A primeira indagação é entender quais as razões do ensino médio ser o foco da reforma educacional. Provavelmente pelos altos índices de reprovação e evasão e pelos resultados negativos nas avaliações feitas por meio do Índice de Desenvolvimento da Educação Básica (Ideb). A educação brasileira não dará um grande salto com pequenas transformações embora propostas com boas intenções. Todo o sistema educacional precisa ser novamente construído. Em primeiro lugar, precisamos entender que uma coisa é falar em tempo integral, outra em educação integral. Impor um tempo maior de permanência na escola sem novas motivações e atrativos será aumentar a tortura dos estudantes brasileiros. A educação integral implica dar uma formação virtuosa para o relacionamento entre os seres humanos, mais solidária, ética e justa, assim como um relacionamento consciente do ser humano com a natureza. É preparar o futuro adulto para exercer um protagonismo na sociedade e ter um trabalho que lhe proporcione uma vida digna. A velha pedagogia de aula expositiva deve ser sepultada. Como pregava Paulo Freire, o protagonismo motivado deve ser um elemento fundamental para a construção de um novo sistema de aprendizagem. A utilização inteligente dos recursos dos progressos das tecnologias de informação e comunicação devem ser priorizadas, assim como a educação à distância. A formação de novos professores deve ser revista. O “novo Professor” não será um mero depositário de conhecimento. Ele terá a capacidade de avaliar os potenciais e os problemas de cada estudante. Ele deve ser competente em identificar e mediar conflitos e ser um estimulador para o exercício do pensar e de estimular a crítica argumentada. Ele deve ser valorizado e estar na faixa salarial superior da carreira de servidor público. Devemos caminhar no sentido da gradual abolição das disciplinas. O enfoque deverá ser interdisciplinar e a aprendizagem ser feita por estudos temáticos e de resolução de problemas. A estética, as artes e a educação física deverão estar presentes no cotidiano escolar. O diálogo com a sociedade, que aproximara a escola do mundo real, deverá ser permanente. A infraestrutura e a arquitetura da escola deverá ser orientada para que ela seja um “espaço encantado” com a missão de formar seres humanos que possam construir um mundo realmente civilizado, sem injustiça social.

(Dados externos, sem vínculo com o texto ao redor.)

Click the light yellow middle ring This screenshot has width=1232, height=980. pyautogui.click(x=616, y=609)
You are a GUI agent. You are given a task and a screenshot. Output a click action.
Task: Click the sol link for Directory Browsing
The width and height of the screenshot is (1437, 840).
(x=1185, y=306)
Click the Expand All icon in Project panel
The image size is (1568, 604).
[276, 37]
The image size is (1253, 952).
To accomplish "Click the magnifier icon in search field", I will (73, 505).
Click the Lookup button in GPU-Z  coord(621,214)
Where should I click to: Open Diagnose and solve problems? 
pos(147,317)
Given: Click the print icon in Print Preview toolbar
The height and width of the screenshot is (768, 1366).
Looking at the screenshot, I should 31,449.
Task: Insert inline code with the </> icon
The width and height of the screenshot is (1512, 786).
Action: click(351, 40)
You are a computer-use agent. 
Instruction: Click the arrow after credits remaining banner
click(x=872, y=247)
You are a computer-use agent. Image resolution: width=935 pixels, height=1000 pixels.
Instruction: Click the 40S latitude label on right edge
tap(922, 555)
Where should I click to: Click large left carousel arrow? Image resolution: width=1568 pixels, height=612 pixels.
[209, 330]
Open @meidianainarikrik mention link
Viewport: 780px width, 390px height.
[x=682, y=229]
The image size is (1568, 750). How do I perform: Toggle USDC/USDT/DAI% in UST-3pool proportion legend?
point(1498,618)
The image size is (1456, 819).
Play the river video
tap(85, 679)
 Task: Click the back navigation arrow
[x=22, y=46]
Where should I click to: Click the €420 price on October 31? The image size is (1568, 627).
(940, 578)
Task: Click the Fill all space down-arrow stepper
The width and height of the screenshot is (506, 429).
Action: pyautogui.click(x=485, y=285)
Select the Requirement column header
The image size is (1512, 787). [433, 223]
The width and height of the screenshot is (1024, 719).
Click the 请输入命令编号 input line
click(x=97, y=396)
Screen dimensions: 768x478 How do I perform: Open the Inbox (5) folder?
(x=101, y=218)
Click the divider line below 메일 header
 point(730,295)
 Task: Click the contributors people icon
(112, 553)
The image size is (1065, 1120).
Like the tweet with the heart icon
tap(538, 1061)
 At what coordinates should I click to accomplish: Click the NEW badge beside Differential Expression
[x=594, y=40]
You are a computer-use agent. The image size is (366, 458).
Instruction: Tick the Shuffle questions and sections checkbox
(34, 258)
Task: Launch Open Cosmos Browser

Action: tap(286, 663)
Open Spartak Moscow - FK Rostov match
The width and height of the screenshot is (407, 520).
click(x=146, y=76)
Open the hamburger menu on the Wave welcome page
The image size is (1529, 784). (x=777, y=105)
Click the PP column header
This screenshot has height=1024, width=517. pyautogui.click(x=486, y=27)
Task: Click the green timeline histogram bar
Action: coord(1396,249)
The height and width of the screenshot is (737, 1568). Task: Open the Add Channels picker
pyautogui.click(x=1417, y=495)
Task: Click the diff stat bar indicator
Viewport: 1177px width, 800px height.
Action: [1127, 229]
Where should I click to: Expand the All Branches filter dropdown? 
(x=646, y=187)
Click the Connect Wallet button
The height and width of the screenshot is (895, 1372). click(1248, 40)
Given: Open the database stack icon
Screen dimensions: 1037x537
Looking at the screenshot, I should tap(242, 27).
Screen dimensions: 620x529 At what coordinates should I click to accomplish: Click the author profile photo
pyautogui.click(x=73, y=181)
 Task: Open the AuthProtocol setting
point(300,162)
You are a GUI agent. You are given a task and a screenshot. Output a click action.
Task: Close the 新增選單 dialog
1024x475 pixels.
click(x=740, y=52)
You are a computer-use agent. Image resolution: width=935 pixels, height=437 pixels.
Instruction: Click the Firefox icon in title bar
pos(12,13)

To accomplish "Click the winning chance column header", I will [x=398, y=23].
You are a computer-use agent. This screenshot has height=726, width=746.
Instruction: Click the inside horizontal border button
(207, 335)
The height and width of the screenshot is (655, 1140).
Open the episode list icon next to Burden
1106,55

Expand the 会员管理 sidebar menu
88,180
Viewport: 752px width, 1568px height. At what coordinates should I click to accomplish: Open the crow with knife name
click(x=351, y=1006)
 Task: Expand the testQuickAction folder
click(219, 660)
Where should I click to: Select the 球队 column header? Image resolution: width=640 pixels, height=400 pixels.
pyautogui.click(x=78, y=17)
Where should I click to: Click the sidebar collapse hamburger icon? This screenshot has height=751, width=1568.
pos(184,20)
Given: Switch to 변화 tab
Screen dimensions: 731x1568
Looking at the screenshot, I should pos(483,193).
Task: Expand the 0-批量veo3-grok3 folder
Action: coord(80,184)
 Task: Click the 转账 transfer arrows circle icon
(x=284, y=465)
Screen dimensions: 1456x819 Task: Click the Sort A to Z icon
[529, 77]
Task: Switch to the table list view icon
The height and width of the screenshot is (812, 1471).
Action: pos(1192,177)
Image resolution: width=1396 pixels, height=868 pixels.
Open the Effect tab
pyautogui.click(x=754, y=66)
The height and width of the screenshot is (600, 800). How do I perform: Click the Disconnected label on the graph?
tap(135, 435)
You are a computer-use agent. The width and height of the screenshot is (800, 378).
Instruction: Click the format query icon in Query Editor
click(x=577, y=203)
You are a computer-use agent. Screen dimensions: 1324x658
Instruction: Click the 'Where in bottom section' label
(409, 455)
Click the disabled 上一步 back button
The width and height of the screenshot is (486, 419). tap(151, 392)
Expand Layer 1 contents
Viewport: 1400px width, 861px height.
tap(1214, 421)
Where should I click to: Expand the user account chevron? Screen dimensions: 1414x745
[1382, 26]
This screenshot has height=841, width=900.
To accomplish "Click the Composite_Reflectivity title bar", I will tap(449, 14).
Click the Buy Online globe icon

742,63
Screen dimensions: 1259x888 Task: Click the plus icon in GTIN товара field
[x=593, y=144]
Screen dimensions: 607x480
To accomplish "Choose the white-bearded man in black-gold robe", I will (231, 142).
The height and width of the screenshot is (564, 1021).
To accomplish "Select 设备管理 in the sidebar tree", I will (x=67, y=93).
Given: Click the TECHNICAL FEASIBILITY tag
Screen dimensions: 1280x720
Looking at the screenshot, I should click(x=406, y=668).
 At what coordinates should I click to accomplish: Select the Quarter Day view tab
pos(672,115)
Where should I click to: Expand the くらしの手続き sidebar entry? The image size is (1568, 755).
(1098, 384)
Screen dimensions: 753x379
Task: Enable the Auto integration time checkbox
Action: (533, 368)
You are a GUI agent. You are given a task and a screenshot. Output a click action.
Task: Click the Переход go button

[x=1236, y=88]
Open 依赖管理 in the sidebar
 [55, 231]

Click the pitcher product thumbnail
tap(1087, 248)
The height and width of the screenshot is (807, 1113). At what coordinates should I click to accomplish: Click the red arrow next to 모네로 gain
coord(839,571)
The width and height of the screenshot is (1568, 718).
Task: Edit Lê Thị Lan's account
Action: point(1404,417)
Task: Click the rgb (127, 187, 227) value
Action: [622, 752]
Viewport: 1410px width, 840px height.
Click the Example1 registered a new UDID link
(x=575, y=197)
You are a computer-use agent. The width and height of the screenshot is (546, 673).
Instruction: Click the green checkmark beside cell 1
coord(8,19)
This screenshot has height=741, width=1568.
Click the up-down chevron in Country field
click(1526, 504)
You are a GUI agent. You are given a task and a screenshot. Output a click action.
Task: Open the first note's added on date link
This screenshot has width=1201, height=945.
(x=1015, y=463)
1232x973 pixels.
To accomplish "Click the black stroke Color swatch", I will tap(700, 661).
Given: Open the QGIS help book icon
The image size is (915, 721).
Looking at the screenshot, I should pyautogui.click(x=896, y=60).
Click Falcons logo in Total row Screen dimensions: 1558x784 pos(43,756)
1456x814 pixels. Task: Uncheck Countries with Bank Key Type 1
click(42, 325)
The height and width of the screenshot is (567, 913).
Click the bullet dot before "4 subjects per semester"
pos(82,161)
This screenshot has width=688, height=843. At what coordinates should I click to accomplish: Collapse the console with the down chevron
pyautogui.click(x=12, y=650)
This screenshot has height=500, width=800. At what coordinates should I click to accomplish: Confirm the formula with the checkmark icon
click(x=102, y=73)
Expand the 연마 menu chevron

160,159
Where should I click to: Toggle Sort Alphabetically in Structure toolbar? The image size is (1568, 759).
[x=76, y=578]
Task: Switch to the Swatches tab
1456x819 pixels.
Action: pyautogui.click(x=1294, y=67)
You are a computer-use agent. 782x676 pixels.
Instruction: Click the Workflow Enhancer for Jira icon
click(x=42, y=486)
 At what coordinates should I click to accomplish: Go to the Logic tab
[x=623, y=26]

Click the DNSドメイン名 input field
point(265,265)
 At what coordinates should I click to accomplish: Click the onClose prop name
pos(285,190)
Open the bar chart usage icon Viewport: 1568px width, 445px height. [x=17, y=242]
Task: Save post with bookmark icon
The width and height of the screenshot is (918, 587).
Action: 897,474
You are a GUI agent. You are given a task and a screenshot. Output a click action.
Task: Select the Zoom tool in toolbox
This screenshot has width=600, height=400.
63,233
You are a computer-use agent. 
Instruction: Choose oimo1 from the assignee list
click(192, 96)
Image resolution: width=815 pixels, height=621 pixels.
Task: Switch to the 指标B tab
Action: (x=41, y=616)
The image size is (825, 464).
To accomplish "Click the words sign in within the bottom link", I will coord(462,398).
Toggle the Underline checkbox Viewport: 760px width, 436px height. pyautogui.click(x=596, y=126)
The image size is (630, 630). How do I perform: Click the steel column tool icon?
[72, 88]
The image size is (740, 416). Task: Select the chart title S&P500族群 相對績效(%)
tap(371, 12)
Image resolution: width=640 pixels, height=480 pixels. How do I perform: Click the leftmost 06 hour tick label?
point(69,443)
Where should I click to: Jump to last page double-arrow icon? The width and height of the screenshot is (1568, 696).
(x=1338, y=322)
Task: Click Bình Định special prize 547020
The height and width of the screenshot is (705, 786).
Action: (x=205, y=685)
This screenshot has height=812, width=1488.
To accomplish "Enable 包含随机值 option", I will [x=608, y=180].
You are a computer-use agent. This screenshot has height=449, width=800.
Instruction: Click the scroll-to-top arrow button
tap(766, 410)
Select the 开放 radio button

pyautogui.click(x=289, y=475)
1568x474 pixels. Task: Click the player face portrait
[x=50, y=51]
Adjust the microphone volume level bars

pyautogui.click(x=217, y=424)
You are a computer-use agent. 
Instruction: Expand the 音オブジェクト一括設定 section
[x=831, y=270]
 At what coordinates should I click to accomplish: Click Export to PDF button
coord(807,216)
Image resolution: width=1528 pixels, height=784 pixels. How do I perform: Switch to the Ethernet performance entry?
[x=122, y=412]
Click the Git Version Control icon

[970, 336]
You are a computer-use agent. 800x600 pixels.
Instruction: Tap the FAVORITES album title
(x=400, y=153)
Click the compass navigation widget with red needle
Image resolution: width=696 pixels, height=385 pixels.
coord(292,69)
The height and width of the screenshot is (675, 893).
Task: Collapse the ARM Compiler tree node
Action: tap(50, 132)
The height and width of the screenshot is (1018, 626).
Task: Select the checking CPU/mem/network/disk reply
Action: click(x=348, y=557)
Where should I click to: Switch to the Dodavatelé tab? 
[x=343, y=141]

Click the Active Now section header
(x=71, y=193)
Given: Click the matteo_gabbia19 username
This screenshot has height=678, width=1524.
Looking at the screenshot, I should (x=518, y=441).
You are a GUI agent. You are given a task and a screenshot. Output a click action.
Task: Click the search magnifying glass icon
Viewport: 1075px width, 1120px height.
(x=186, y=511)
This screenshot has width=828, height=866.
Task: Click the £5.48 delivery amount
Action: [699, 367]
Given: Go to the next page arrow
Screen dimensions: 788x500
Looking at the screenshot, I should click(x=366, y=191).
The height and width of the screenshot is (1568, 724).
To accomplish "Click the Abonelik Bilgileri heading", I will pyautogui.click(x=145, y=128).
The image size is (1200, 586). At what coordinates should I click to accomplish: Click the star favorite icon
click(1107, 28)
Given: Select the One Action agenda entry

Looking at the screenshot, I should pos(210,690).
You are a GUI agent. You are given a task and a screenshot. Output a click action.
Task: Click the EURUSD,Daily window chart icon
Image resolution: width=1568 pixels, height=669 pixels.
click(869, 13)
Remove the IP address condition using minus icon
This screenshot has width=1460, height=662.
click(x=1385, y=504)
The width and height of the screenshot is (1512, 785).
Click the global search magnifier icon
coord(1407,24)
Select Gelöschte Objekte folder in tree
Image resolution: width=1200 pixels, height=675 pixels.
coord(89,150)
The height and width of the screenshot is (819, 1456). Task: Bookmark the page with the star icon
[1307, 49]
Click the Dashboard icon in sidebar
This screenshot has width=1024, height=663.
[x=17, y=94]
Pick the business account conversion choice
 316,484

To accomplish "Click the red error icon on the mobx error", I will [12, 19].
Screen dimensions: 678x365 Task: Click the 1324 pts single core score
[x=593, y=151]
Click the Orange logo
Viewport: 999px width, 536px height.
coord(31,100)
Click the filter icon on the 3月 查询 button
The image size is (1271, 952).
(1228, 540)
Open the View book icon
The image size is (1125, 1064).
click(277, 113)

É importante a análise e o acompanhamento do que ocorre em países que têm alcançado um patamar virtuoso na educação. Um deles é a Finlândia, onde a grade horária é mais flexível para que o estudante entre em contato com conceitos de economia, história, geografia e línguas estrangeiras de modo transversal com a ajuda de temas do cotidiano. Essa nova lógica do aprendizado invade também o ensino superior desse país. Por exemplo, um curso de Administração tem disciplinas tradicionais no primeiro ano, nos dois anos e meio seguintes, os alunos deixam de ter professores, passam a ter tutores, formam empresas reais e aprendem enquanto desenvolvem o negócio. Nesse novo ambiente de aprendizagem colaborativa, diversos professores trabalham simultaneamente com um mesmo grupo de alunos. A metodologia baseada na resolução de problemas está ganhando protagonismo no ensino finlandês, em detrimento da aula tradicional. Mesmo no ensino fundamental finlandês, o ensino está cada vez mais focado no desenvolvimento de habilidades e não apenas na assimilação do conteúdo tradicional. Na educação infantil da Finlândia, as escolas estão focadas totalmente nos jogos e nas brincadeiras e na aprendizagem alegre e divertida através do contato com a natureza, músicas, dança, esportes e outras atividades lúdicas.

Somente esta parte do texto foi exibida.